== Text provided ==
------------------------------------

In May 2013, the FCC proposed a plan to investigate whether online, print, and television news outlets were meeting the public's "critical information needs." The "CIN" study was interpreted by many conservative news outlets as a tactic that allowed the Democratic administration to criticize them for going after certain news stories. Since the public backlash to the plan, the FCC has backed down, for now. According to the Washington Post, the study has already cost around $500,000.
Here is what you need to know about the plan and the controversy it caused:
1. Government Researchers Would Have Questioned Reporters & Editors
The CIN study procedure would have involved government researchers asking participants in all levels of media organizations questions about the process by which their company chooses what stories to cover.
According to a Washington Post report, among the questions the FCC proposed to ask journalists were, "Have you ever suggested coverage of what you consider a story with critical information for your [viewers, listeners or readers] that was rejected by management? What was the reason given for the decision?"
You can see the full official guiding document for the study below:
2. Conservatives Rallied Against Government Involvement in Media
After the study was announced, conservative news outlets believed they were about to become a victim to government censorship as the FCC set out to explore what stories were and were not in the public interest.
A high-ranking Republican at the FCC, Ajit Pai, published his response to the call for the study in the Wall Street Journal. Pai writes, "... everyone should agree on this: The government has no place pressuring media organizations into covering certain stories. Unfortunately, the Federal Communications Commission, where I am a commissioner, does not agree."

------------------------------------

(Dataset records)
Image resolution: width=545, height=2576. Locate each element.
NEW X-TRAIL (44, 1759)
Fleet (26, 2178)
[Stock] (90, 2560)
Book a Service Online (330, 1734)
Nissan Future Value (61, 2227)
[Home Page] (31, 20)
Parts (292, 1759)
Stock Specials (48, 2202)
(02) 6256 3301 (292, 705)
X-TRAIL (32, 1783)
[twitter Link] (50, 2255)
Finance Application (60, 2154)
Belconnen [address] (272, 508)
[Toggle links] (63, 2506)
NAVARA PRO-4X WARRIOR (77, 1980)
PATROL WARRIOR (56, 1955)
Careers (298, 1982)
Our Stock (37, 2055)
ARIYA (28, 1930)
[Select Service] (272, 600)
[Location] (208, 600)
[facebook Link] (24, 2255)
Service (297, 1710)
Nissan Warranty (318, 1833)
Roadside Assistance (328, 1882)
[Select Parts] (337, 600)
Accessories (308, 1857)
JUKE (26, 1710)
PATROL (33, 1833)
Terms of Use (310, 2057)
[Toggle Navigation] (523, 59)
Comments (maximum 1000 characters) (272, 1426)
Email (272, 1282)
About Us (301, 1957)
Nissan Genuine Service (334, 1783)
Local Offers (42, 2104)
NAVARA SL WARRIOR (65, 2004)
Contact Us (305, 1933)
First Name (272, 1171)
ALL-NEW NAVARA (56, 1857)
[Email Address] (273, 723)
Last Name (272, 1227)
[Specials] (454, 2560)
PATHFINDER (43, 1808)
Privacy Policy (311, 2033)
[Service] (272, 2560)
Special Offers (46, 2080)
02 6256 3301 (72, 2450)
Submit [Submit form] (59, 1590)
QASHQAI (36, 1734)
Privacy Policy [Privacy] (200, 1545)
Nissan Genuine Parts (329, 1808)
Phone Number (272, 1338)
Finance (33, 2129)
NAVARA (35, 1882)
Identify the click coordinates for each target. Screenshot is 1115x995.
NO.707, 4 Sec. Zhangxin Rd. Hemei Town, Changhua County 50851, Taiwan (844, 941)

------------------------------------

== Check your understanding ==
A: Print the part of the article on the FCC study starting at "Here is what" and ending at "stories to cover.".
B: Proceed with the article on the FCC's critical information needs study from the point where it stops.

== Results in order ==
A:
Here is what you need to know about the plan and the controversy it caused:
1. Government Researchers Would Have Questioned Reporters & Editors
The CIN study procedure would have involved government researchers asking participants in all levels of media organizations questions about the process by which their company chooses what stories to cover.

B:
Pai goes on to say:
Should all stations follow MSNBC's example and cut away from a discussion with a former congresswoman about the National Security Agency's collection of phone records to offer live coverage of Justin Bieber's bond hearing? As a consumer of news, I have an opinion. But my opinion shouldn't matter more than anyone else's merely because I happen to work at the FCC.
3. The FCC Canceled Plans for the Study Amid Backlash
This week, amid the public backlash that the FCC could use its power over license renewal for TV and radio stations to manipulate news coverage, the commission withdrew its plans to conduct the survey.
The study was set to begin in May 2014.
4. The FCC Issued a Response to Assure Critics
On February 14, FCC Commissioner Tom Wheeler published a letter to Congress attempting to dissuade any fears over the study. The letter assures Republican congressman Fred Upton that the study seeks only to improve media competition by identifying "market barriers."
You can read the full letter above.
5. An Online Petition Against the Study Got Almost 90,000 Signatures
The American Center for Law and Justice (ACLJ) has been the flag-bearer for the fight against the FCC since the study was announced in May 2013. The ACLJ is a public-interest organization that focuses on constitutional politics and the defense of evangelical Christian issues in the United States.
The petition for "No Government Monitors in Newsrooms," posted on the organization's website, has received almost 90,000 signatures.